In addition to the hidden directories .. and ., you may also see a file called .bash_profile. This file usually contains shell configuration settings. You may also see other files and directories beginning with .. These are usually files and directories that are used to configure different programs on your computer. The prefix . is used to prevent these configuration files from cluttering the terminal when a standard ls command is used.

Lets get our data files in

To download our data files onto the HPC today, we are going to use two commands

Grabbing files from the internet

To download files from the internet, the absolute best tool is wget.
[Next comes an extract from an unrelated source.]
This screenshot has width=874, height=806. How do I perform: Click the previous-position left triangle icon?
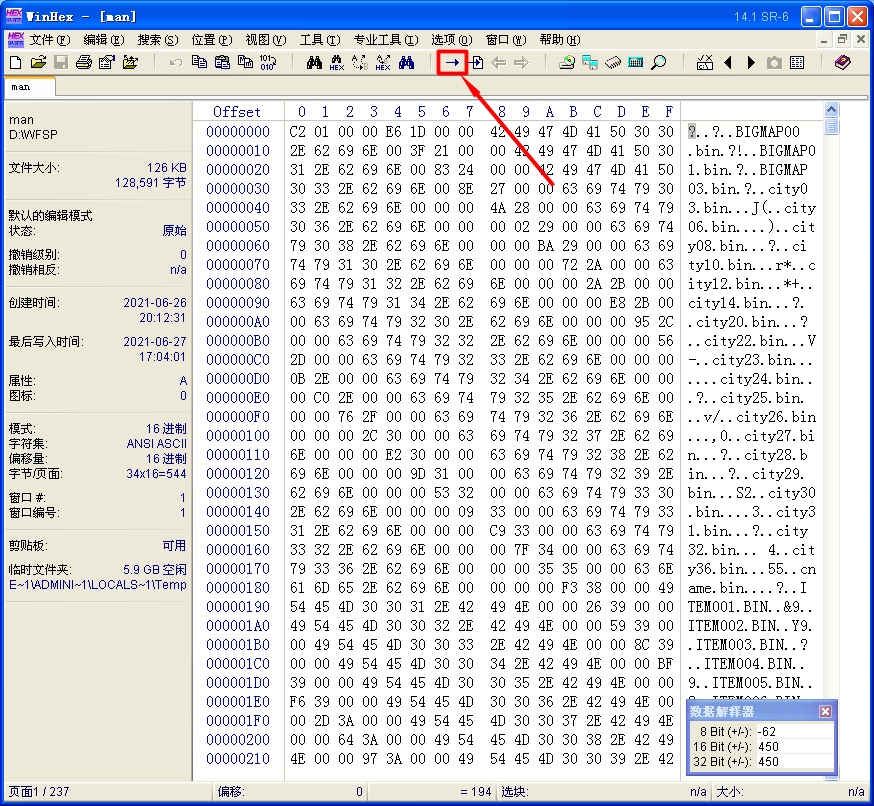pos(727,63)
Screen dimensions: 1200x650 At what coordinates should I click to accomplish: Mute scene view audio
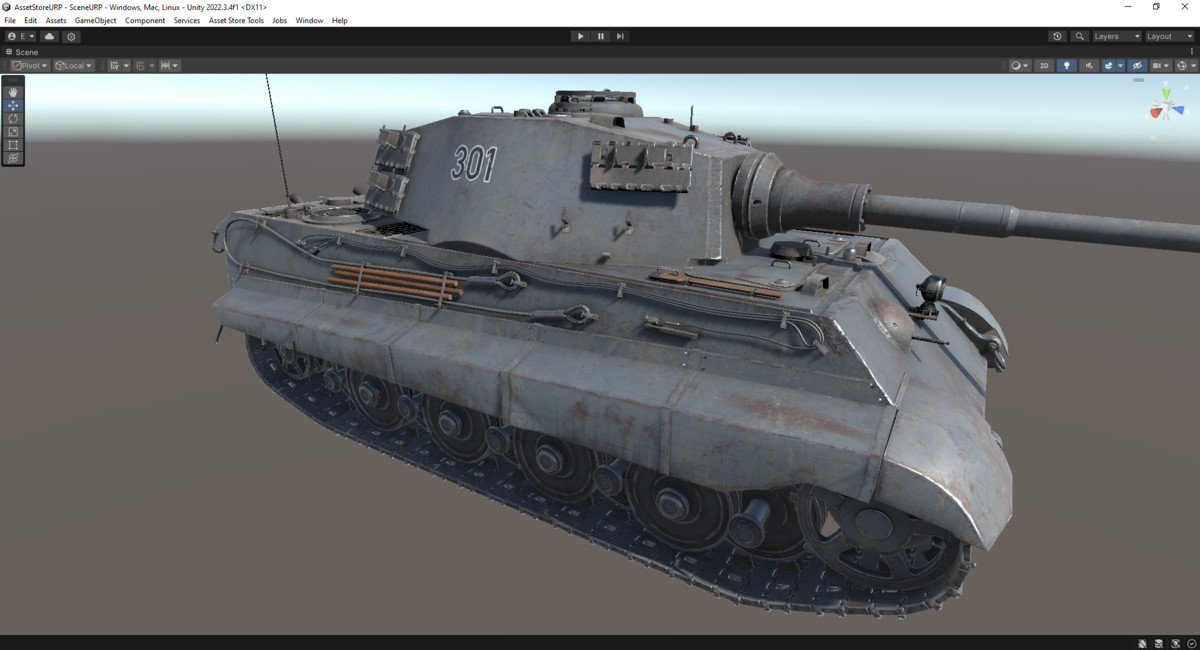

The syntax is relatively straightforwards: wget https://some/link/to/a/file.tar.gz

[remote]$ wget https://github.com/amandamiotto/INTRO_HPC/raw/gh-pages/files/hpcCarpentry.zip
--2018-05-23 13:48:34--  https://github.com/amandamiotto/INTRO_HPC/raw/gh-pages/files/hpcCarpentry.zip
Resolving github.com... 192.30.255.113, 192.30.255.112
Connecting to github.com|192.30.255.113|:443... connected.
HTTP request sent, awaiting response... 302 Found
Location: https://raw.githubusercontent.com/amandamiotto/INTRO_HPC/gh-pages/files/hpcCarpentry.zip [following]
--2018-05-23 13:48:35--  https://raw.githubusercontent.com/amandamiotto/INTRO_HPC/gh-pages/files/hpcCarpentry.zip
Resolving raw.githubusercontent.com... 151.101.0.133, 151.101.64.133, 151.101.128.133, ...
Connecting to raw.githubusercontent.com|151.101.0.133|:443... connected.
HTTP request sent, awaiting response... 200 OK
Length: 14419 (14K) [application/zip]
Saving to: `hpcCarpentry.zip.1'

100%[======================================>] 14,419      --.-K/s   in 0.001s  

2018-05-23 13:48:35 (13.5 MB/s) - `hpcCarpentry.zip.1' saved [14419/14419]


[remote]$ unzip hpcCarpentry.zip
Archive:  hpcCarpentry.zip
   creating: hpcCarpentry/
   creating: hpcCarpentry/plots/
  inflating: hpcCarpentry/plots/NENE01812A.pdf  
   creating: hpcCarpentry/results/
  inflating: hpcCarpentry/results/max.txt  
   creating: hpcCarpentry/data/
  inflating: hpcCarpentry/data/NENE01812A.csv  
  inflating: hpcCarpentry/data/NENE01843A.csv  
  inflating: hpcCarpentry/stats.py   
  inflating: test.pbs       

Working with compressed files, using unzip and gunzip

The file we just downloaded is unzipped (has the .zip extension). You can uncompress it with unzip filename.zip.

File decompression reference:

However, sometimes we will want to compress files ourselves to make file transfers easier. The larger the file, the longer it will take to transfer. Moreover, we can compress a whole bunch of little files into one big file to make it easier on us (no one likes transferring 70000) little files!

The two compression commands we’ll probably want to remember are the following:

Now we have some files to explore

Orthogonality

The special names . and .. don’t belong to cd; they are interpreted the same way by every program. For example, if we are in /home/johnsmith/hpcCarpentry, the command ls .. will give us a listing of /home/johnsmith/. When the meanings of the parts are the same no matter how they’re combined, programmers say they are orthogonal: Orthogonal systems tend to be easier for people to learn because there are fewer special cases and exceptions to keep track of.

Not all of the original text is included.